« Banach-Tarski: weird triangles | Main | Plagiarism and politics »

Deficits are bad

And one of the worst things about budget deficits is that people try to use them as an excuse to raise taxes. Bush's opponents rightly criticize the Republican leadership for the oceans of red ink, but rather than focus on the orgy of federal spending that has characterized the past five years, they prefer to place the blame on the relatively modest tax cuts that Bush implemented during the economic downturn following the tech bubble crash and the attacks of 9/11.

We can't let them get away with that. Even a cursory look at the revenue side of the equation will demonstrate the problem lies elsewhere.

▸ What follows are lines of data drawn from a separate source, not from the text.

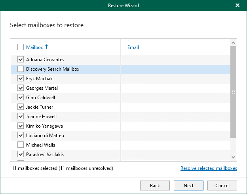This screenshot has height=194, width=247.
Task: Toggle the select-all Mailbox header checkbox
Action: 21,47
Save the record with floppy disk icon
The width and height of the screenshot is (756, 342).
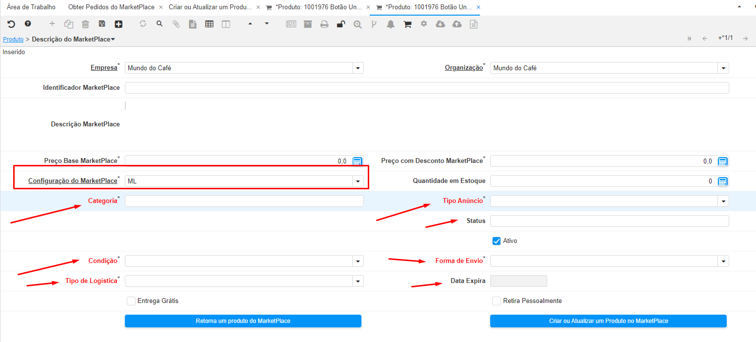pos(102,24)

In the first five months of Fiscal 2006, through February, overall revenue continued to surge, growing at an overall rate of 10.3%, or an $81 billion increase from the year ago period, to $871 billion. That builds on the astonishing 15%, or $274 billion, revenue increase for all of 2005, which various fiscal wisemen assured us would fall off dramatically. Apparently not.

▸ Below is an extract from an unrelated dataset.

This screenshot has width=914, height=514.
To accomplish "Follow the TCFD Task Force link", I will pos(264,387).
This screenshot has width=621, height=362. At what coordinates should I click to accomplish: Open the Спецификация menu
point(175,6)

This year's double-digit increase is roughly triple the rate of inflation, reflecting strong gains in business profits and individual wages and bonuses -- both signs of a vibrant underlying economy. Corporate income taxes are up 30% so far this year, while individual income tax payments have climbed by 10.3% through February.


The problem, of course, is on the spending side, and that's where the solution must lie.

Comments

there you go cutting school lunches again.